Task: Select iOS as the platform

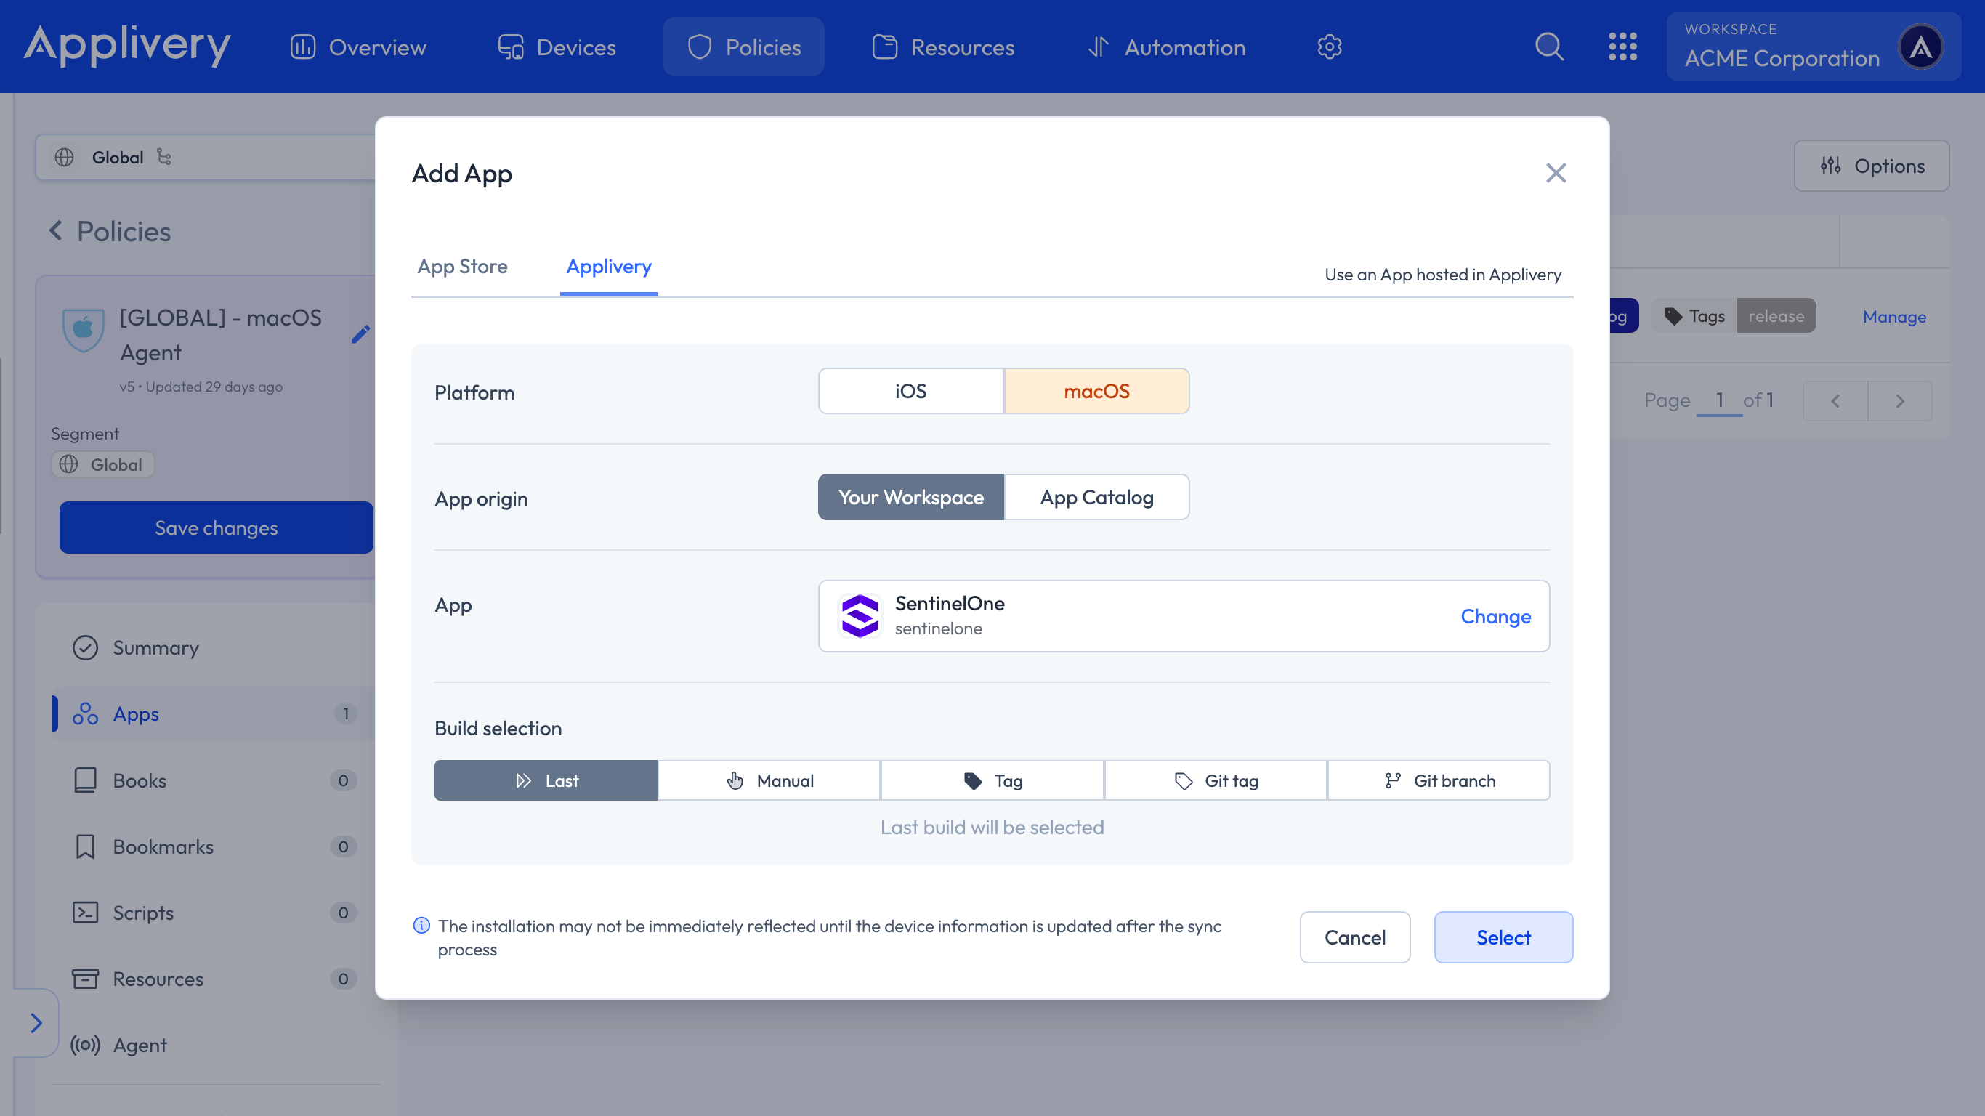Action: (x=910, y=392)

...

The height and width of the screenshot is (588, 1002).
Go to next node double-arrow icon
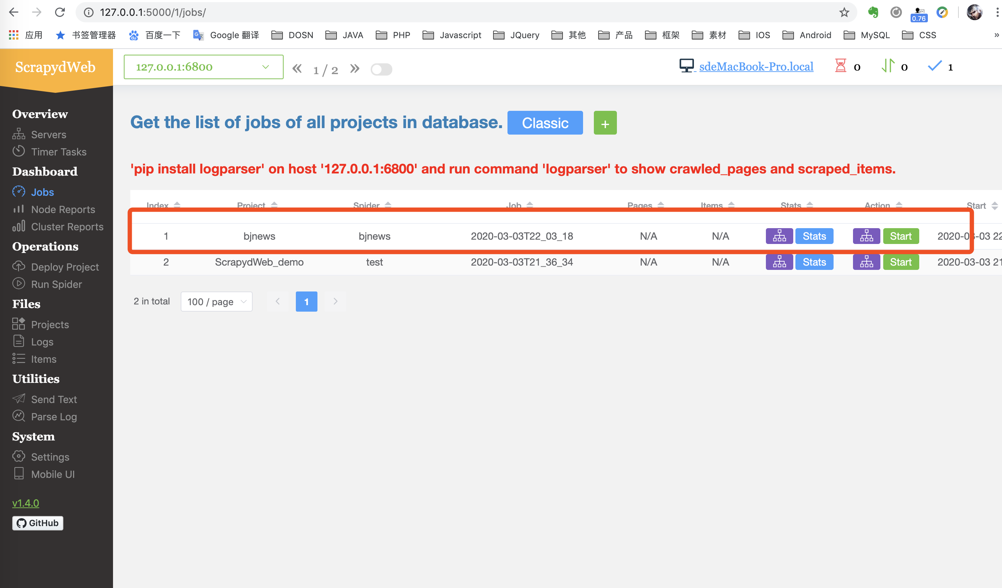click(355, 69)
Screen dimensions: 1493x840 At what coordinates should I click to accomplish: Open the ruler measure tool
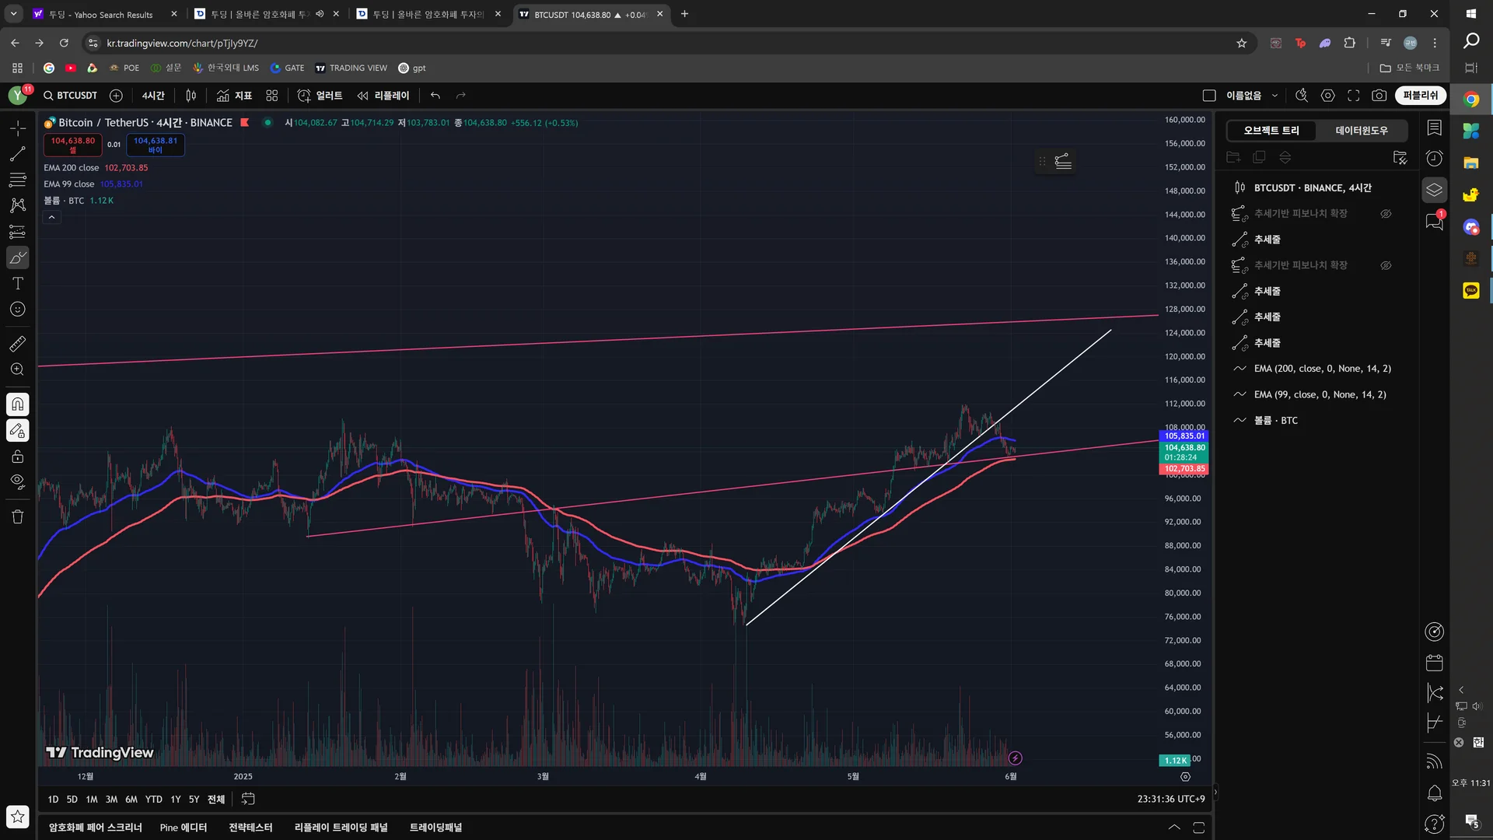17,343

==

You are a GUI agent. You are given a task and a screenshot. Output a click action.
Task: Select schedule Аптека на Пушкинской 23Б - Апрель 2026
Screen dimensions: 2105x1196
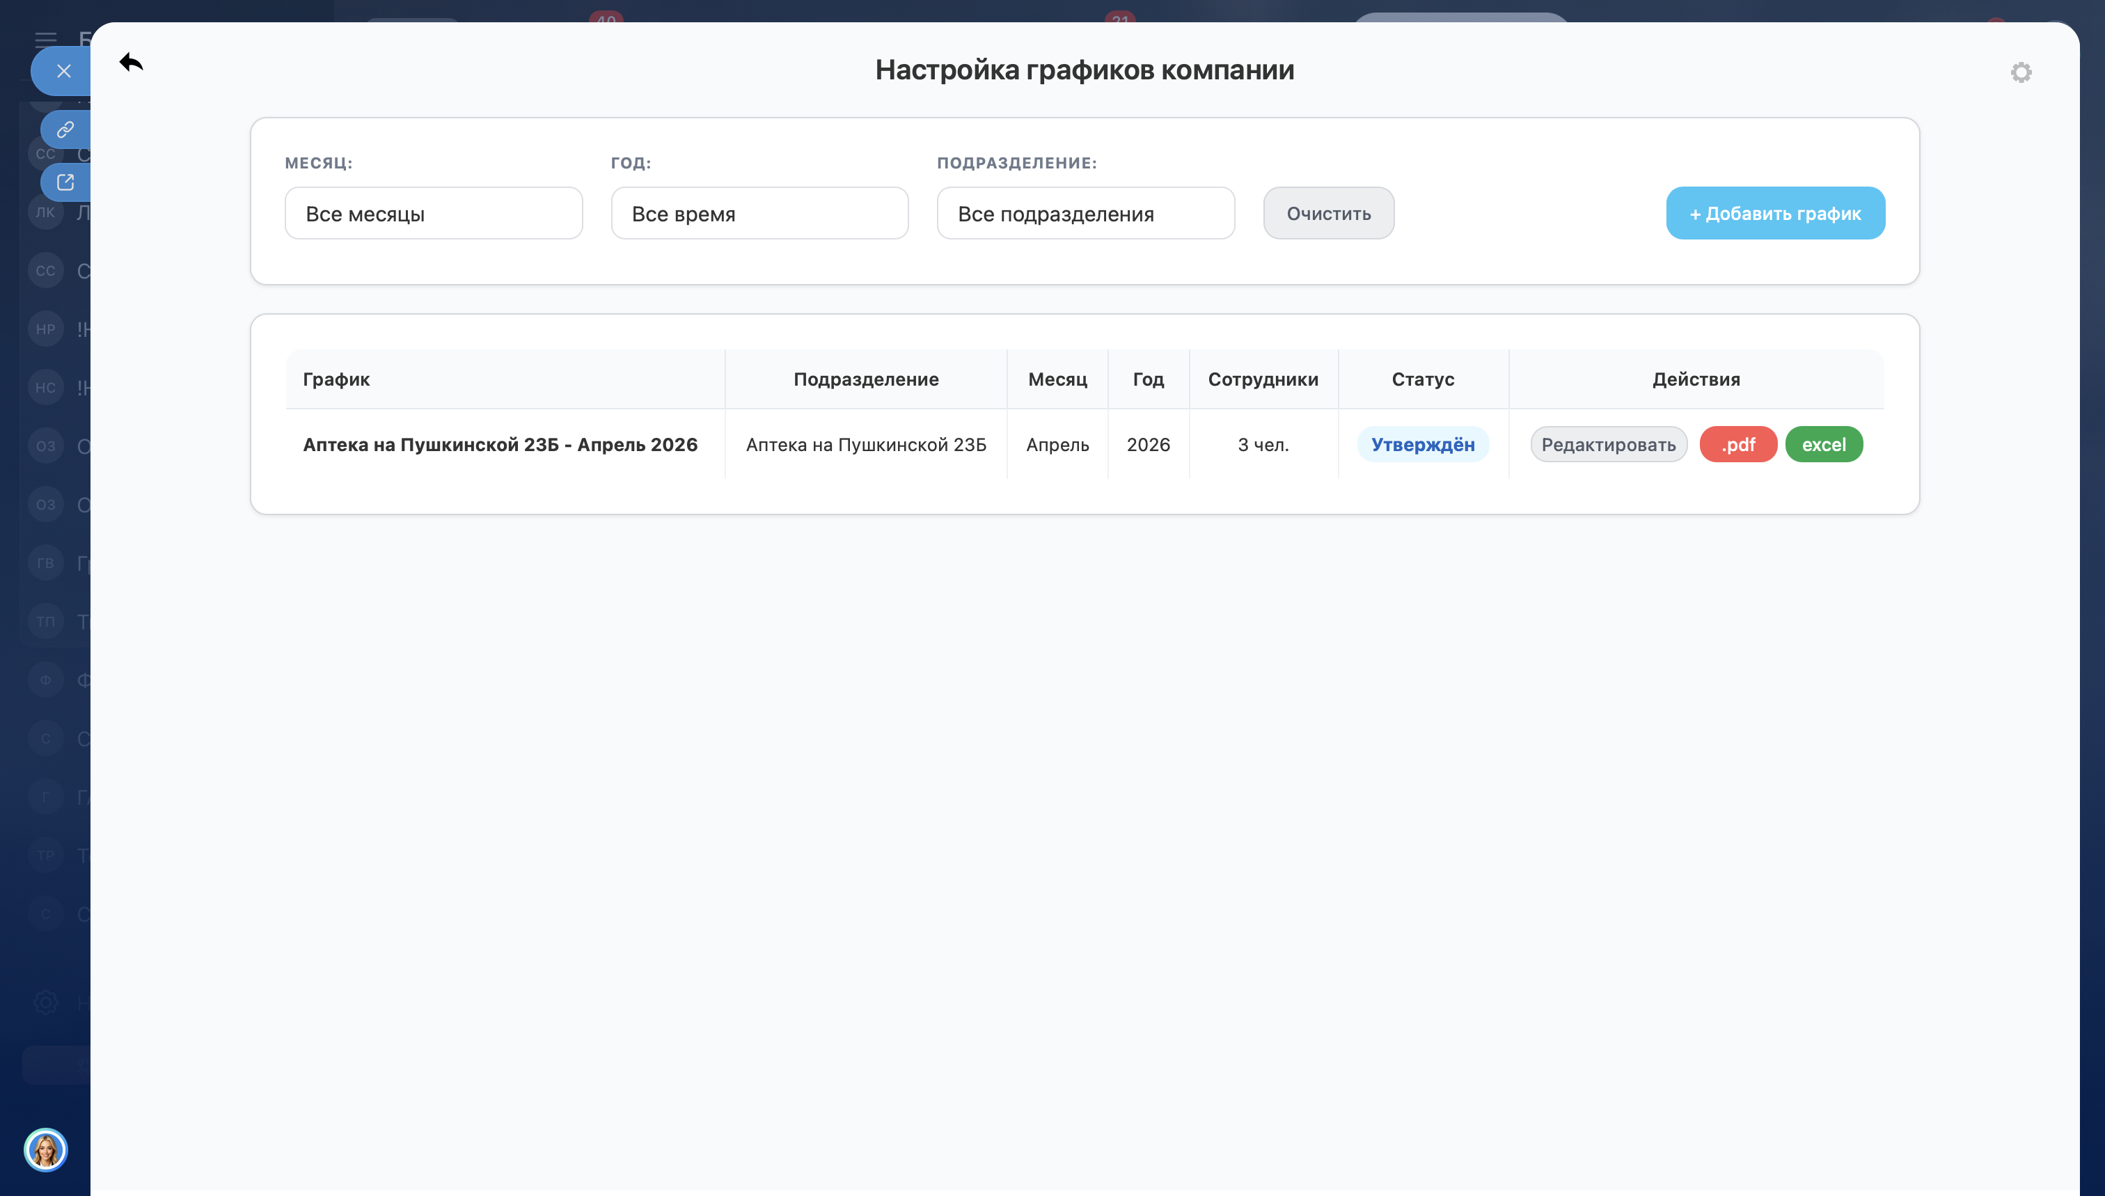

## What the task requires:
Please, from the material above, copy only the lines from the line with "You are a GUI" up to and including the line with "Screen dimensions: 2105x1196", exactly as written.

## Solution to the exercise:
You are a GUI agent. You are given a task and a screenshot. Output a click action.
Task: Select schedule Аптека на Пушкинской 23Б - Апрель 2026
Screen dimensions: 2105x1196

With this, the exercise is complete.